Happiness, Contentment and Other Emotions for Central Banks
We show that data on satisfaction with life from over 600,000 Europeans are negatively correlated with the unemployment rate and the inflation rate. Our preferred interpretation is that this shows that emotions are affected by macroeconomic fluctuations. Contentment is, at a minimum, one of the important emotions that central banks should focus on. More ambitiously, contentment might be considered one of the components of utility. The results may help central banks understand the tradeoffs that the public is willing to accept in terms of unemployment for inflation, at least in terms of keeping the average level of one particular emotion (contentment) constant.
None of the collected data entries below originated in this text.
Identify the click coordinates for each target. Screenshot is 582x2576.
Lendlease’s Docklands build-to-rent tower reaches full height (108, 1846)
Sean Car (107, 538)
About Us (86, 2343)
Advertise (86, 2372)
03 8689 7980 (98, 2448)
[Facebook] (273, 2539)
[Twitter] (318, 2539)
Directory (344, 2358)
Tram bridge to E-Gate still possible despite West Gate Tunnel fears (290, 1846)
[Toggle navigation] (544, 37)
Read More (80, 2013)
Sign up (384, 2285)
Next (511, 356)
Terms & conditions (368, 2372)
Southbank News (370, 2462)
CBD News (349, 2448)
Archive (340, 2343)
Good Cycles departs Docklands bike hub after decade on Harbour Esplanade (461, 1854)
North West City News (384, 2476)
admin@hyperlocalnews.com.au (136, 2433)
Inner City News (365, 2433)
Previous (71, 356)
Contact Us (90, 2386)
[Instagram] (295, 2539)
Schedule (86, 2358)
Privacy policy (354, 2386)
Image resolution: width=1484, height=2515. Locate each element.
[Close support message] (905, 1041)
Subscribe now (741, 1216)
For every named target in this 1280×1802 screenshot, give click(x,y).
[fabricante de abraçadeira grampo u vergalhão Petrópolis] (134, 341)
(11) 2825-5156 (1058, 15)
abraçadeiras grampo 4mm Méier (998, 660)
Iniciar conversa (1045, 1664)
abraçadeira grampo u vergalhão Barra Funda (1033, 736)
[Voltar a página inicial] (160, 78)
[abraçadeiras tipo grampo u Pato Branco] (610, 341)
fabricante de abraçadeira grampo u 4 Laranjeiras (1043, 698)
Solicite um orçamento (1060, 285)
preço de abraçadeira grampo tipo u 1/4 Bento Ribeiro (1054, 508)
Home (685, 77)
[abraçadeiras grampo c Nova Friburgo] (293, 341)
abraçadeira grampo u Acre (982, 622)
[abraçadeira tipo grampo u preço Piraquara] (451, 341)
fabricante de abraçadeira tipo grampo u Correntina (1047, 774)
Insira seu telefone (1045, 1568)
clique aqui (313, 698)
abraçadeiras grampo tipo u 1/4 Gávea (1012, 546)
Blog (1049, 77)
An alternative use of these data is to study the particular channels through which macroeconomics affects emotions. Finally, work in economics on the design of monetary policy makes several assumptions (e.g., a representative agent, a summary measure of emotions akin to utility exists and that individuals only care about income and leisure) that can be used to interpret our results as weights in a social loss function.
Published Versions
Di Tella, Rafael, and Robert MacCulloch. "Should Central Banks Maximize Happiness? Happiness, Contentment and Other Emotions for Central Banks." Chap. 6 in Policymaking Insights from Behavioral Economics, edited by Christopher L. Foote, Lorenz Goette, and Stephan Meier, 309–355. Boston, MA: Federal Reserve Bank of Boston, 2009.